• [Data listing]
....

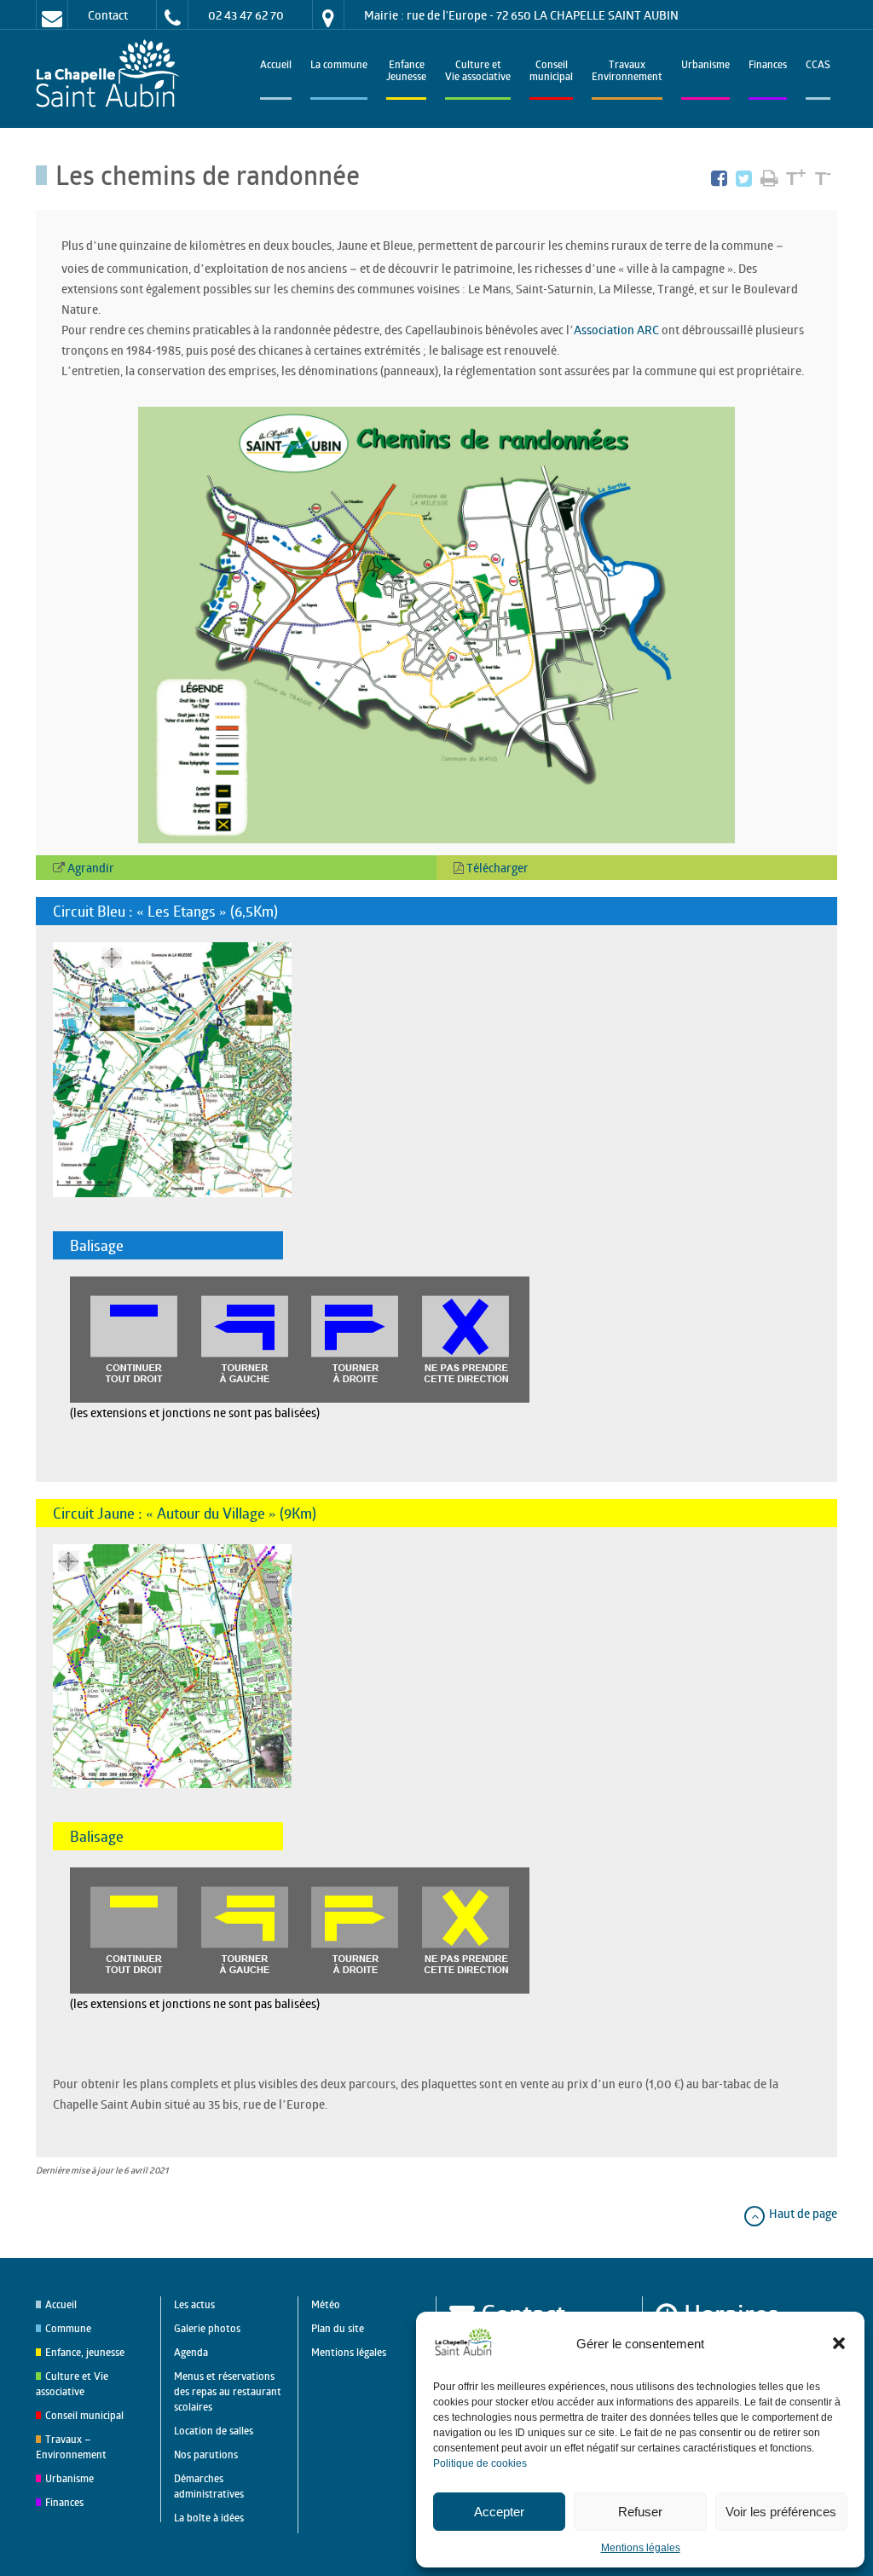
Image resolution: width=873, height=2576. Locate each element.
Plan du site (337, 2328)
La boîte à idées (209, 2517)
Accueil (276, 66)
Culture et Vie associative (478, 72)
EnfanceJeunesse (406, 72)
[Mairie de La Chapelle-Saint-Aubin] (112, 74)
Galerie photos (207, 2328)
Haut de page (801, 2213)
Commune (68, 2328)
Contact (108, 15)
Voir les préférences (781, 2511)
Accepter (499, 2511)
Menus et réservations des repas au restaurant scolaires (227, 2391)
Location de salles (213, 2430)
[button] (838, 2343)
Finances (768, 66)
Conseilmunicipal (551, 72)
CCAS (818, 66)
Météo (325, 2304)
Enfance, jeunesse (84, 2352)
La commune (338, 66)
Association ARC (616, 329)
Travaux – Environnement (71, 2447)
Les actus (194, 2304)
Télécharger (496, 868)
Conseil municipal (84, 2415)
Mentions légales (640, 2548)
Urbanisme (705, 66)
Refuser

....

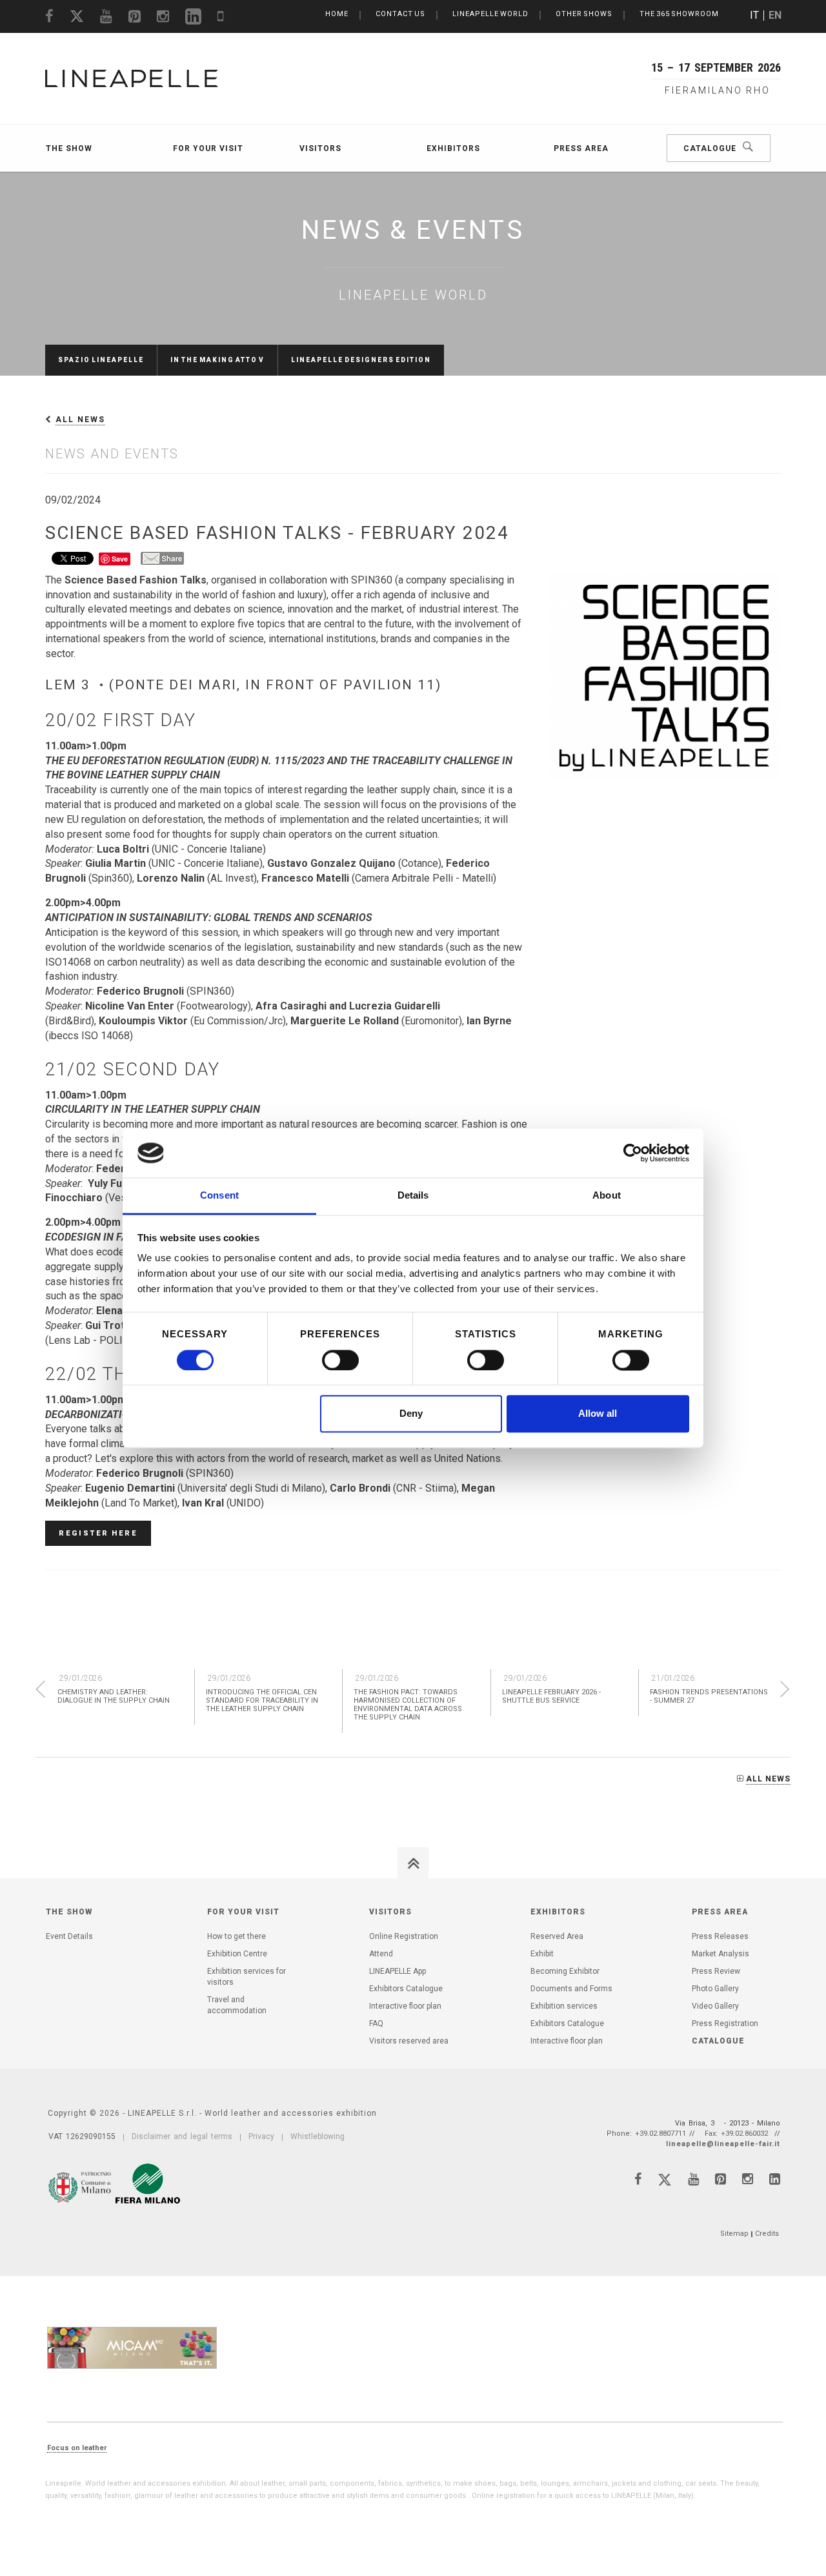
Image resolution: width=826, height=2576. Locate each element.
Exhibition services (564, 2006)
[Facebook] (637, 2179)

....

• [Work request] Which of the lines in the listing above include "element"? Report each of them.

• [Result below]
Image resolution: width=873, height=2576. Locate each element.
Image resolution: width=826, height=2576. Locate each element.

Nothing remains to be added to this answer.